Too Many Carrots, Too Many Sticks:Four Fallacies in Federal Policies for Low-Achieving Schools By Arthur H. Camins
Under the leadership of U.S. Secretary Arne Duncan, the federal Department of Education has achieved a remarkably high level of policy consistency. From its application guidelines for Race to the Top, Investing in Innovation, Teacher Incentive Fund, and Title I School Improvement grants, to the proposed blueprint for the reauthorization of the Elementary and Secondary Education Act, the department has chosen to address the challenge of improving persistently low-achieving schools by means of externally imposed competition, rewards for success, and prescriptive dictates to correct insufficient progress.
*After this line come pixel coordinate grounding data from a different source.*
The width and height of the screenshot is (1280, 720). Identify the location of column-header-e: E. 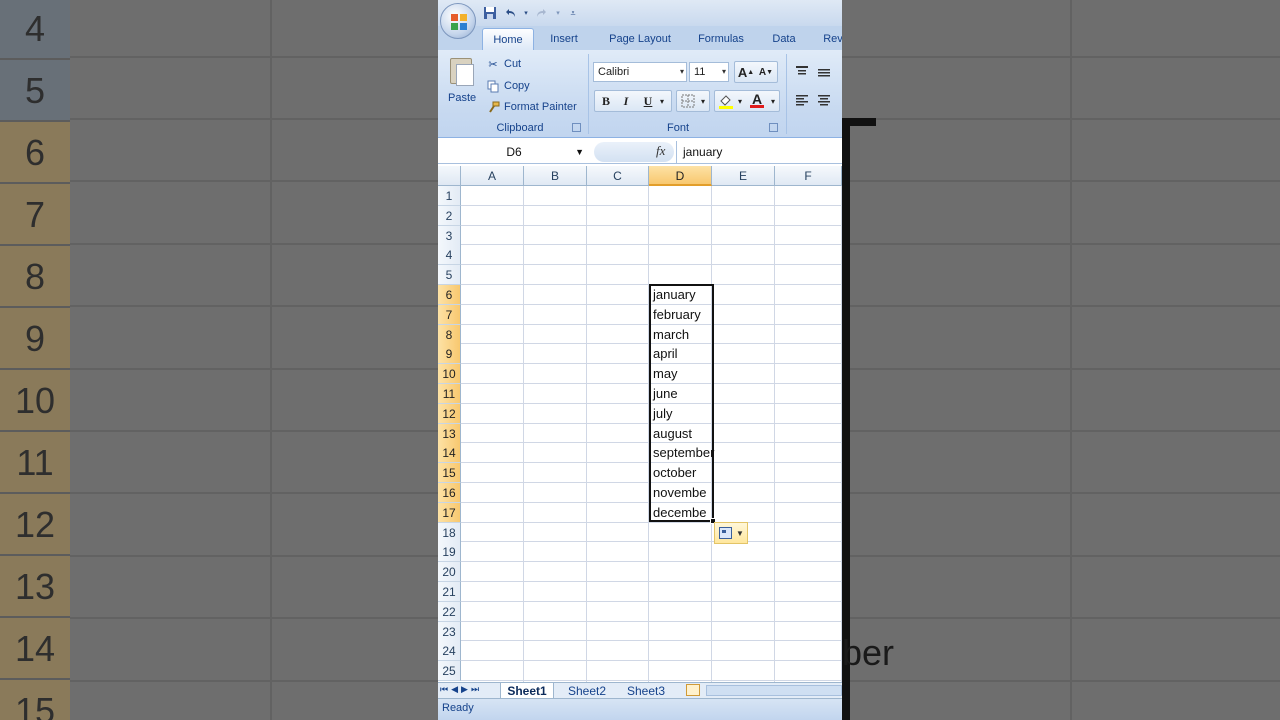
(744, 176).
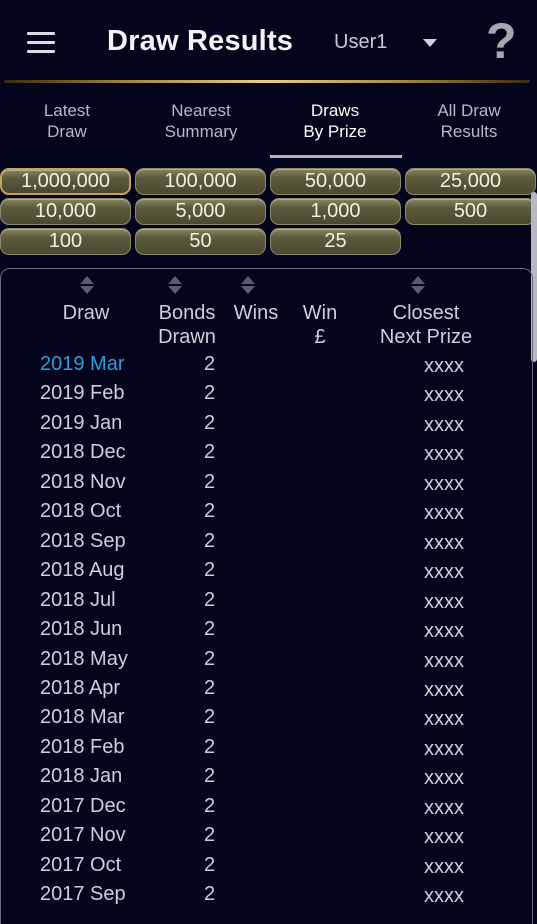 Image resolution: width=537 pixels, height=924 pixels. I want to click on prize-button-1000: 1,000, so click(336, 212).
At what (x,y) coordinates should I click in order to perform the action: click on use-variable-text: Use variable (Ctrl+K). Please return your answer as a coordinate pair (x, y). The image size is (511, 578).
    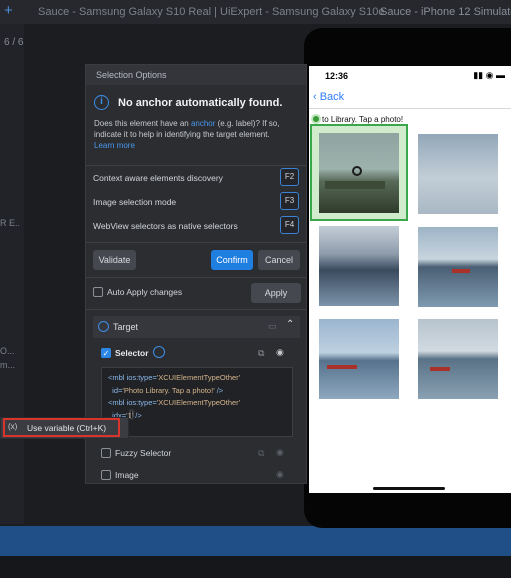
    Looking at the image, I should click on (67, 428).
Unfortunately, these strategies constitute superficial and short-term approaches to complex and enduring problems. Gaps in student performance associated with race and socioeconomic status have persisted for decades precisely because they do not respond to simple solutions. Therefore, we should cease funding “get smart quick” proposals. Instead, we need to invest in cultivating the capacity of educators in each school. To do so, we need to develop the content-specific pedagogical knowledge of our teachers and principals.
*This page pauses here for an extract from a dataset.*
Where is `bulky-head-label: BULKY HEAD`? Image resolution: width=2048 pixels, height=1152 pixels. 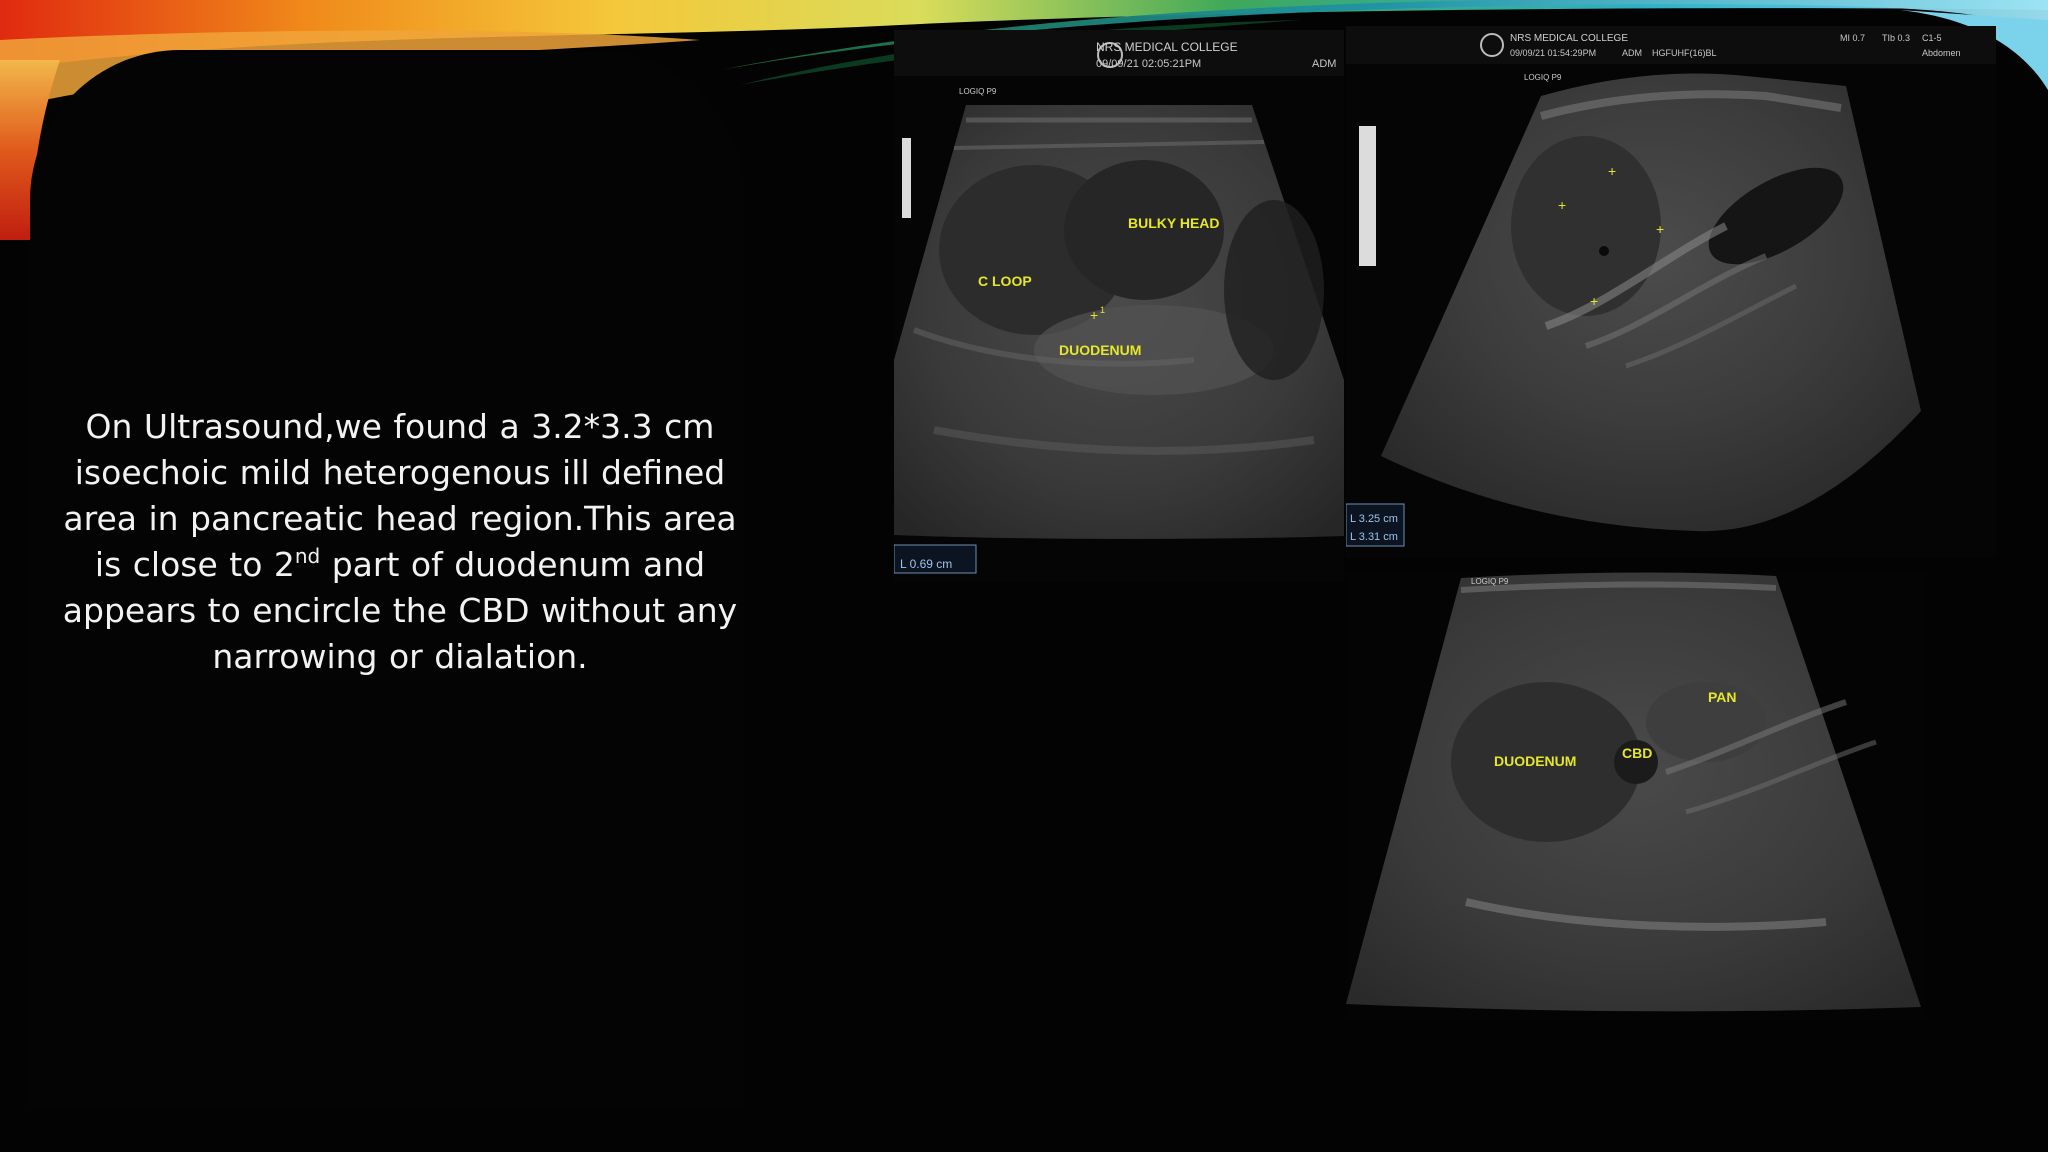
bulky-head-label: BULKY HEAD is located at coordinates (1174, 223).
We need to help them create school-based learning communities that build common commitment to continuous long-term improvement and provide time for professional collaboration and growth, drawing upon the best expertise and latest research. We need to rethink and restructure teacher preparation and teacher induction. We need to comprehensively support students’ social and emotional needs and the provision of health services. That would be money well spent.
Regrettably, the Education Department’s spirit of urgency to address seemingly intractable problems is undermined by the fallacious reasoning behind its current policies. The issue is not that the department’s leaders in any way oppose the principles behind these more complex solutions. It is that they do not recognize that their unswerving reliance on carrot-and-stick responses actually undermines more nuanced approaches.